The trinitrotoluene flake is slid into a clean, dry, sealable glass or plastic container. To said container, 680.7 milliliters (equivalent to 769.2 grams) of room temperature nitromethane is poured. The container is then capped to prevent any evaporation of the reactants and to allow gentle agitation of the contents. The mixture will be a tea color. Said mixture is left in the closed container for one hour to facilitate further dissolution of the trinitrotoluene.
If any large amount of trinitrotoluene remains undissolved after the one hour period, a stick may be used to break up the trinitrotoluene remains. Invert the container to allow the trinitrotoluene remains to fall through the nitromethane. The mixture may be stirred gently until the trinitrotoluene is thoroughly dissolved.
The pyridine can be added at this point and can be mixed into solution by either inverting the container or by brief stirring. The final mixture is deep purple in color.
All the steps set forth in Example I, except for the final addition of pyridine, may be duplicated. The addition of the pyridine sensitizer to the trinitrotoluene/nitromethane mixture may be withheld until just prior to the explosive's use. At that time, the pyridine may be added into said solution and mixed in the fashion set forth above.

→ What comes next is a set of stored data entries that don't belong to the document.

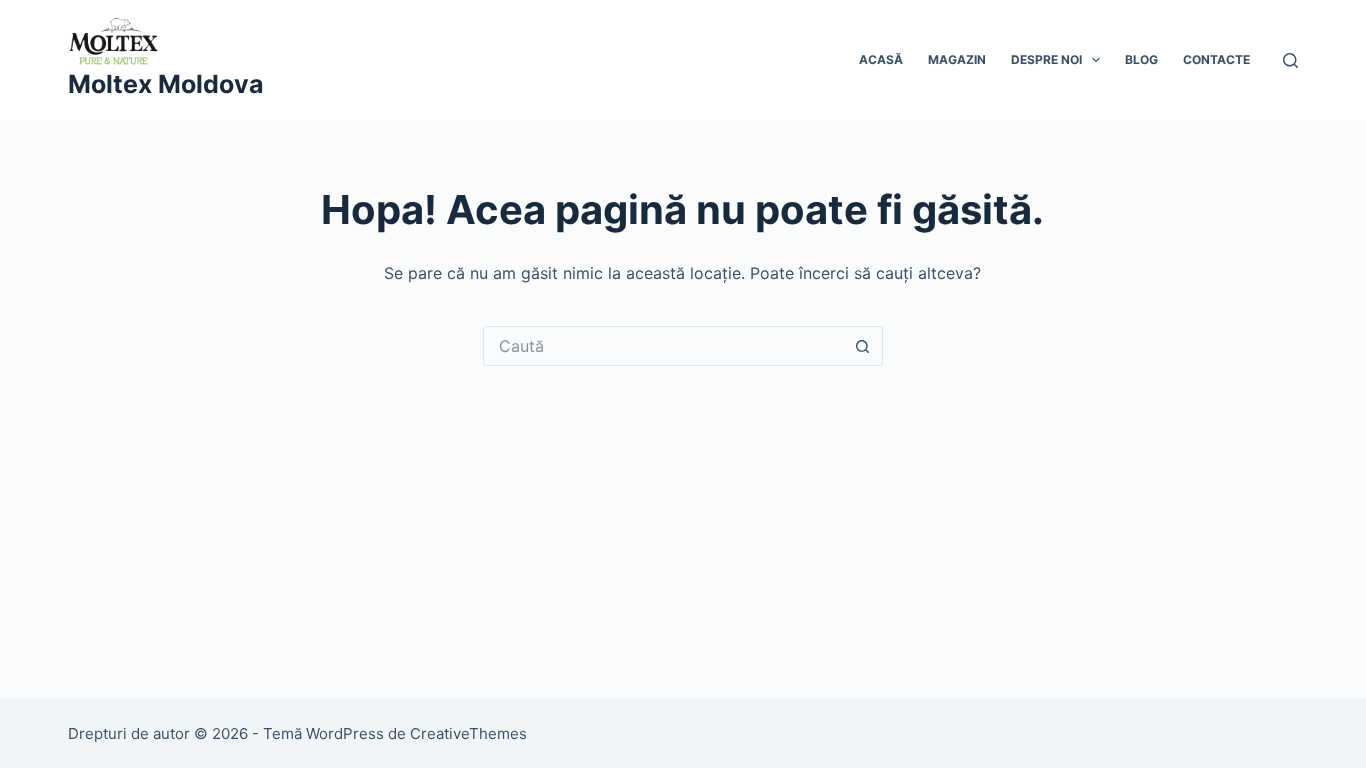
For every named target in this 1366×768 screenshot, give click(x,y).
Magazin (957, 59)
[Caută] (1290, 60)
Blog (1141, 59)
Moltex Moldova (166, 84)
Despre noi (1046, 59)
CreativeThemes (468, 733)
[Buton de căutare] (863, 346)
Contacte (1216, 59)
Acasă (881, 59)
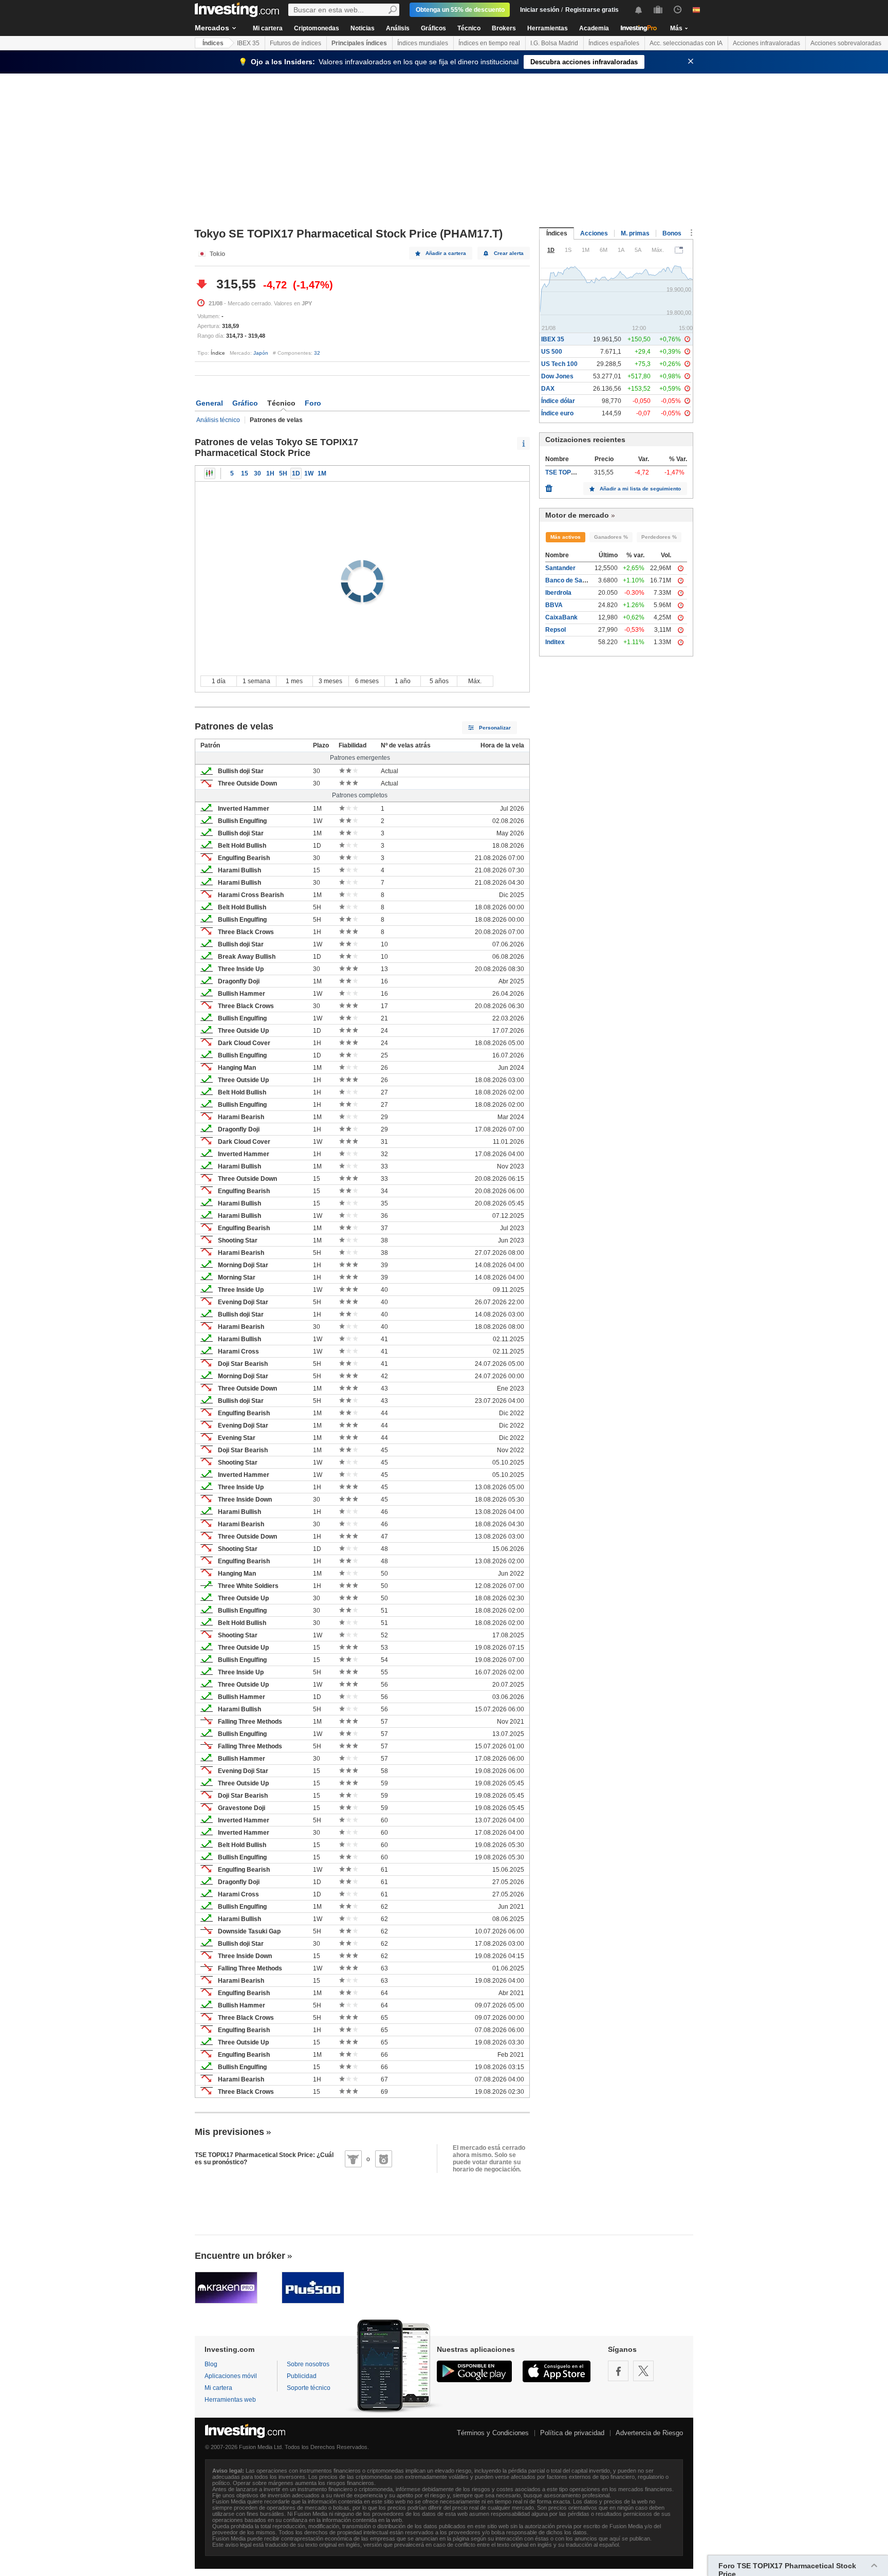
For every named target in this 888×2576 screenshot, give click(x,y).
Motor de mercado (577, 515)
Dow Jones (557, 376)
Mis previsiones (229, 2132)
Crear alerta (509, 253)
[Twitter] (643, 2371)
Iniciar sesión (539, 9)
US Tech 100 (559, 364)
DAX (547, 388)
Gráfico (245, 403)
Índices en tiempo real (489, 43)
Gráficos (433, 28)
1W (308, 473)
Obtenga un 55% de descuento (460, 9)
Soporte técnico (308, 2387)
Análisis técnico (218, 420)
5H (283, 473)
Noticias (362, 28)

All the steps set forth in Example I, except for the final addition of pyridine, may be duplicated. The pyridine, however, may be added to the components of the mixture at any time during the mixing process. The addition of pyridine at any point during the mixing process will hasten the dissolution of the trinitrotoluene.
A test was conducted to observe the detonation power of a liquid explosive within the scope of the invention. The composition of the liquid explosive, which had a volume of 335 ml, contains 64 parts by weight of nitromethane, 29.5 parts by weight of TNT, and 6.5 parts by weight of pyridine. The density of said composition is 1.282 g/ml. The explosive was initiated using three J2 initiators which are commercial copies of the U.S. Army Engineer Special detonator. The detonation of the explosive was conducted in an aluminum can of 6.2 cm ID (inside diameter). The aluminum cans of the type that were used in this test are soft drink cans. The aluminum can containing the explosive was placed standing on a mild steel plate of 1.3 cm thickness. Detonation of the can containing said explosive tore a hole of 5.2 cm diameter in the steel plate. Upon detonation, the bottom of the can was impressed so forcibly upon the steel plate that a 6.2 cm diameter ring was scarred onto the steel plate.
A comparative test was conducted comparing the inventive composition set forth in Example IV with 335 ml (equal volume) of pyridine sensitized nitromethane. The density of said comparative explosive is 1.115 g/ml. The same detonation procedure and materials that were used in Example IV above were repeated herein. The comparative composition, not containing TNT, tore a hole of 3.4 cm diameter in the steel plate. The composition containing pyridine and nitromethane, although effective as an explosive, was not as powerful as compositions containing TNT, pyridine and nitromethane--note a hole torn of 5.2 cm diameter vs. 3.4 cm diameter. This comparative test teaches the presence of TNT as critical to the present invention. Moreover, this comparison varifies that the denser an explosive, the more powerful the detonation is. An increase in density of 15% substantially strengthens the detonation energy of the explosive.
Although the invention has been described with reference to particular embodiments thereof, it should be realized that various changes and modifications may be made therein without departing from the spirit and scope of the invention.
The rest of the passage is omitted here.